(Collected data)
⟨

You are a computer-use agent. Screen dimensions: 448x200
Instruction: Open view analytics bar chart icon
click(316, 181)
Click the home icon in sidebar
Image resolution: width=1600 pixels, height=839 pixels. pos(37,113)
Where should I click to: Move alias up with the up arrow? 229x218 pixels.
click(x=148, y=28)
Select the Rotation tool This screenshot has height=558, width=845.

⟩
⟨

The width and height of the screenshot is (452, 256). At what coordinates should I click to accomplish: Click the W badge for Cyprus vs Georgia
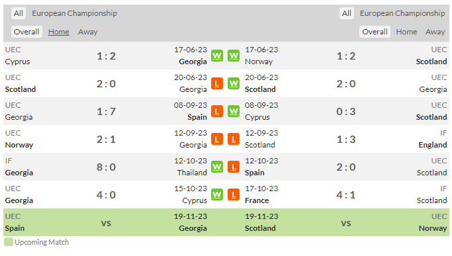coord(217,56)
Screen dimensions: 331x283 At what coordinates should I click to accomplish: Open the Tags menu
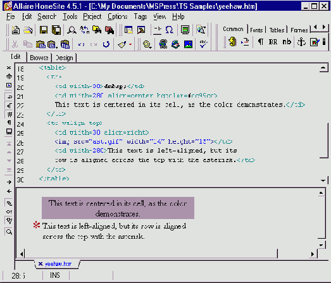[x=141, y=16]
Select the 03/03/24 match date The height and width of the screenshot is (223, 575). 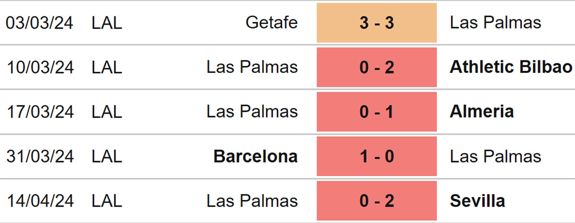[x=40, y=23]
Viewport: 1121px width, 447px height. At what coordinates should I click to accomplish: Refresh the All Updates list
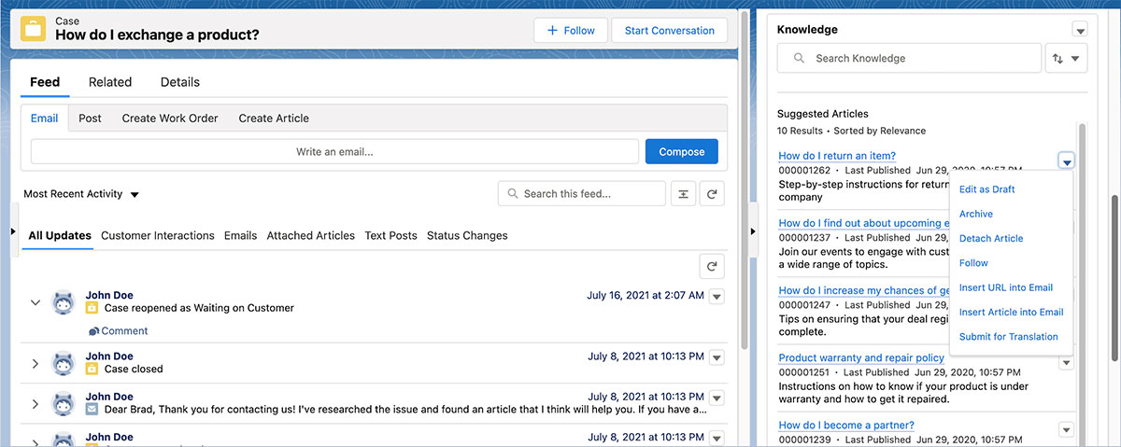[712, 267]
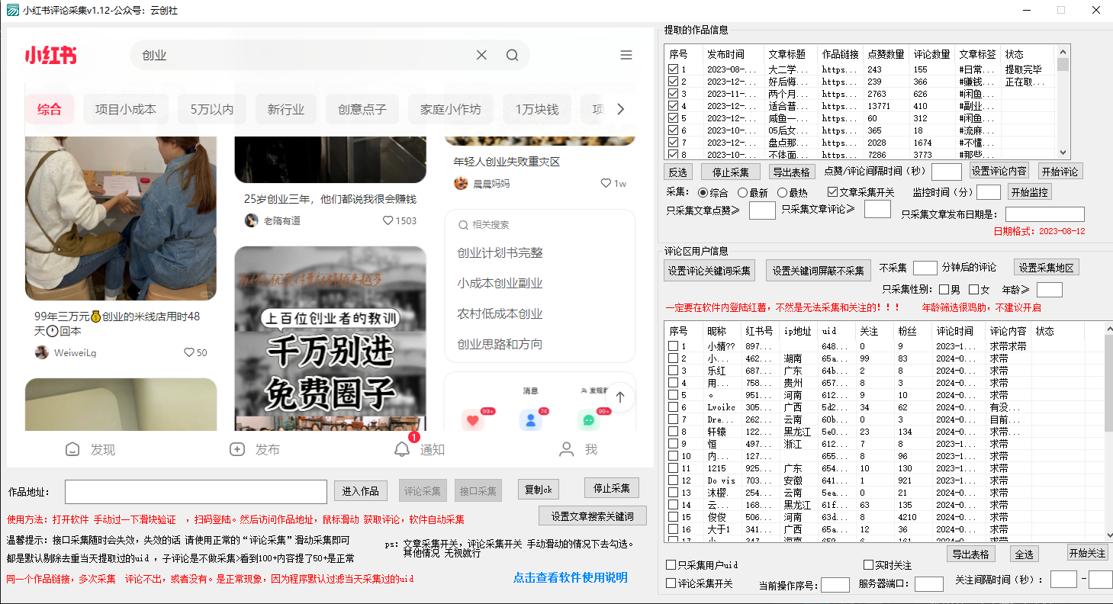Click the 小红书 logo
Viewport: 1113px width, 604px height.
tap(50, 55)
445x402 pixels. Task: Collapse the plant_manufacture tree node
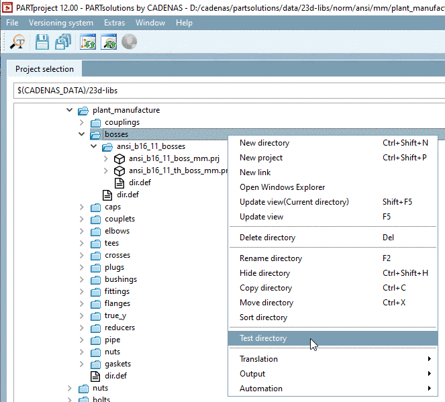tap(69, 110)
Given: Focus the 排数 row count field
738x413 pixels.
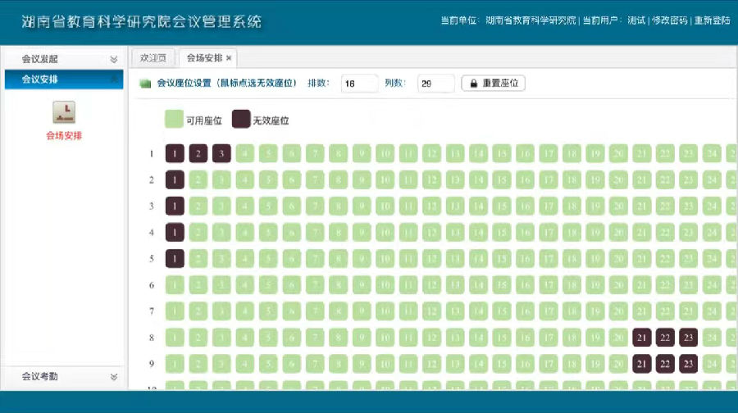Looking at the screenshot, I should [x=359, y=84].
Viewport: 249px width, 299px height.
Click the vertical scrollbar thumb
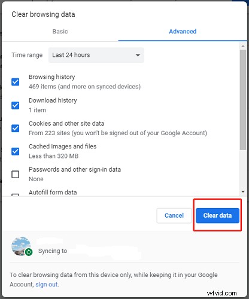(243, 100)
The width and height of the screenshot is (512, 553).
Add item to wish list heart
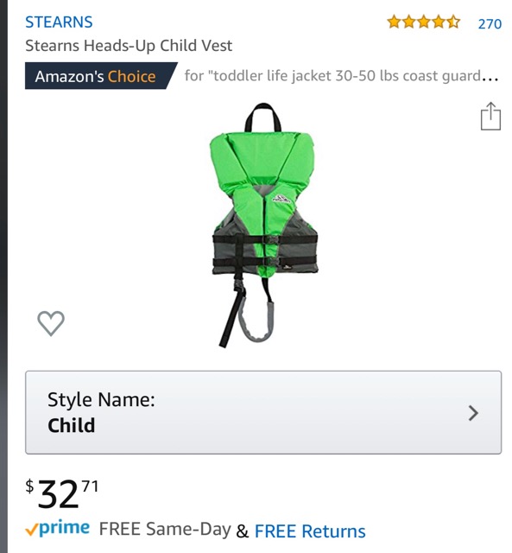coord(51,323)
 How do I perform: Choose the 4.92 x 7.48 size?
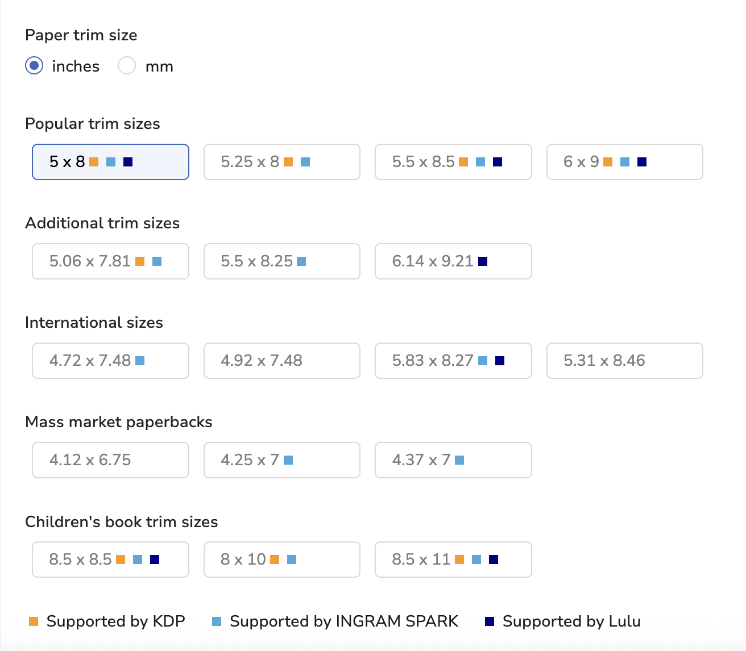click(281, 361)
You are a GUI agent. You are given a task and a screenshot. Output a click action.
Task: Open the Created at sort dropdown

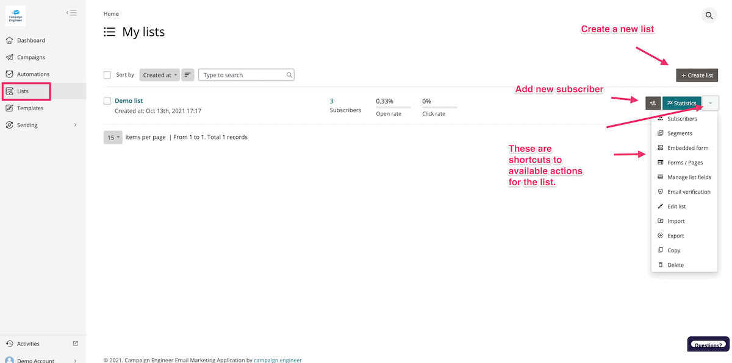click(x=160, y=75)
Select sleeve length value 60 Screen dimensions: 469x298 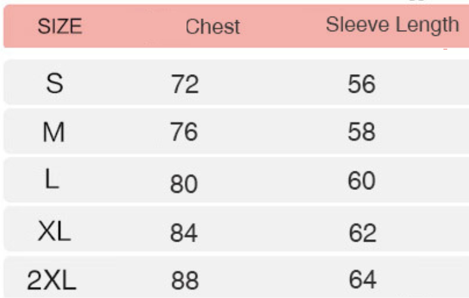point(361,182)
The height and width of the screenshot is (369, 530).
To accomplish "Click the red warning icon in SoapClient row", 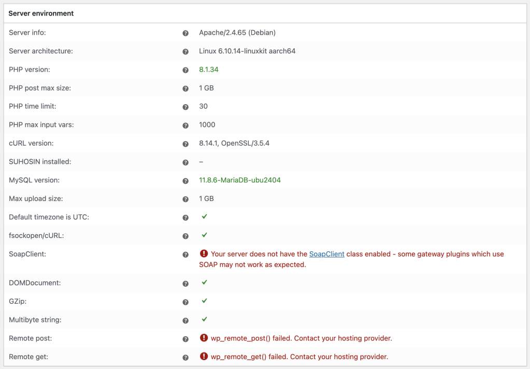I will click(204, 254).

⟩
⟨

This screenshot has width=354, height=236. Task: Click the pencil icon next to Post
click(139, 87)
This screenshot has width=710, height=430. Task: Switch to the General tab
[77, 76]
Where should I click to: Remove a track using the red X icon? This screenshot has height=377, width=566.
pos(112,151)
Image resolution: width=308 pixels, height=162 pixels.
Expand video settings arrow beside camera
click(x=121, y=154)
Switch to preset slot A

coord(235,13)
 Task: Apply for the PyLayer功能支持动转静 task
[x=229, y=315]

⟩

● Instructions for the task
Above are the records; please give again, exactly and in full, only the lines that run from the line with "Given: Focus the 排数 row count field" through the line with "You are a GUI", with no pictures.

● Solution for this problem
Given: Focus the 排数 row count field
738x413 pixels.
Looking at the screenshot, I should [x=359, y=84].
Viewport: 249px width, 299px height.
Click the vertical scrollbar thumb
(243, 100)
The width and height of the screenshot is (512, 553).
Add item to wish list heart
coord(51,323)
 How do I perform: Choose the 4.92 x 7.48 size?
click(281, 361)
You are a GUI agent. You are given a task and a screenshot. Output a click action.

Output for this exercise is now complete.